I am a huge fan of Google & its products. Still marveling at the fact that a research paper published as a doctorate thesis could create a revolution in the way we perceive and view the Internet! Google is best at what it does & and it has become a common phenomenon to 234754 search results in 0.15 seconds that our jaws don’t even drop! Ever wondered what goes on behind that search window? Ever thought how any search engine indexes, aggregates and generates all of these search results accurately at the wink of an eye.
Since dissecting Google to see how it works is a very long description of what happens inside it, I will divide it into two blog posts. The present one deals with how Google indexes and stores the web pages while the next one pertains to the actual algorithm that it uses to rank the web pages.

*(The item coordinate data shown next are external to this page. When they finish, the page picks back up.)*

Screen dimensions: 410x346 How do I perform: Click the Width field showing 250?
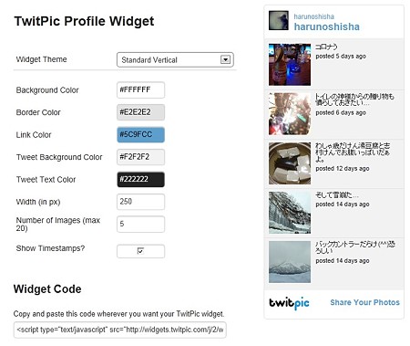tap(140, 202)
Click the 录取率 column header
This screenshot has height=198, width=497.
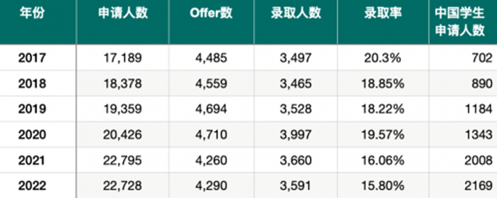pos(383,14)
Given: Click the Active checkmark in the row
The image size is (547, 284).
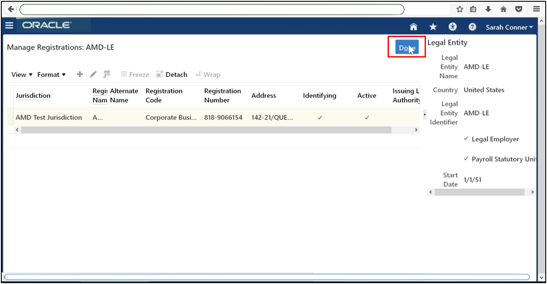Looking at the screenshot, I should [367, 117].
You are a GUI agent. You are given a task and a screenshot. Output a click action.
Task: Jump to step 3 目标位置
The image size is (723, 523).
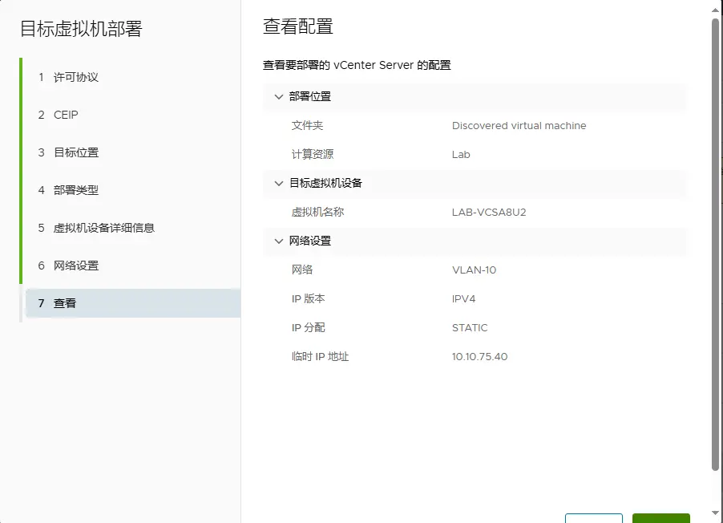(75, 153)

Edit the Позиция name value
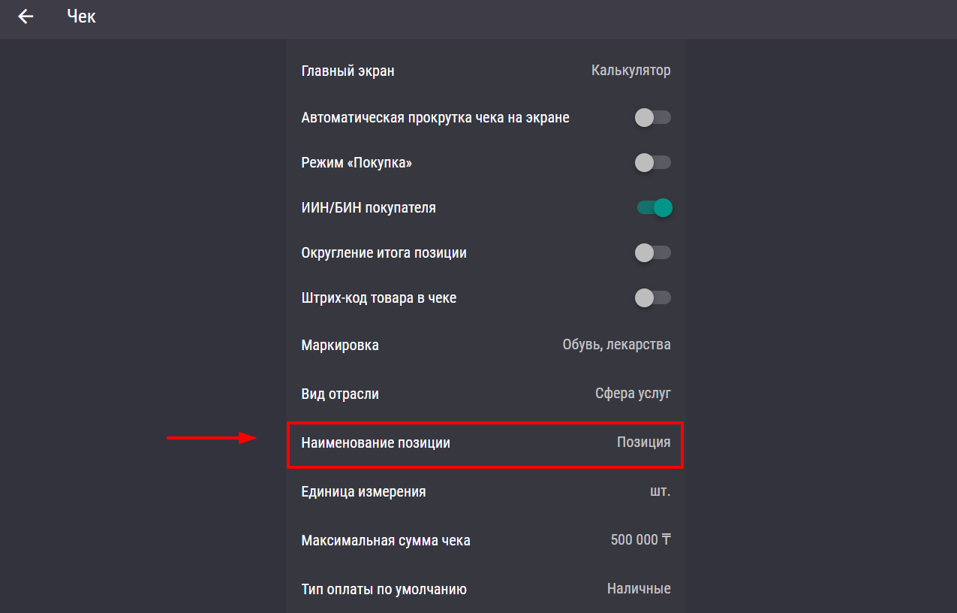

Indexing web pages is an interesting operation in itself. You type a search query and expect the search engine to deliver results QUICKLY and ACCURATELY. The speed with which the results are displayed depends on how fast the search engine can sift through the indexes that it creates. It is analogous to finding a particular word from a dictionary in your hand. Wonder if the dictionary wasn’t arranged alphabetically?
The mighty task of Indexing begins with analyzing the web content – a majority of which is text based. In tech speak, this process is called Parsing and its purpose is to create a text index known as Inverted File.
Parsing
Each & every English sentence consists of Words, White Spaces & Punctuation Marks. A good parsing algorithm extracts the words from a passage of text. Unlike humans, a computer recognizes words as the bits between white spaces. In addition, it must also look for words with punctuation marks. When identifying each word, several characteristics may be stored, such as the words/token's case (upper, lower, mixed, proper), language or encoding, lexical category (part of speech, like 'noun' or 'verb'), position, sentence number, sentence position, length, and line number. This is useful when processing phrases (for eg. Digital Cameras) as search queries.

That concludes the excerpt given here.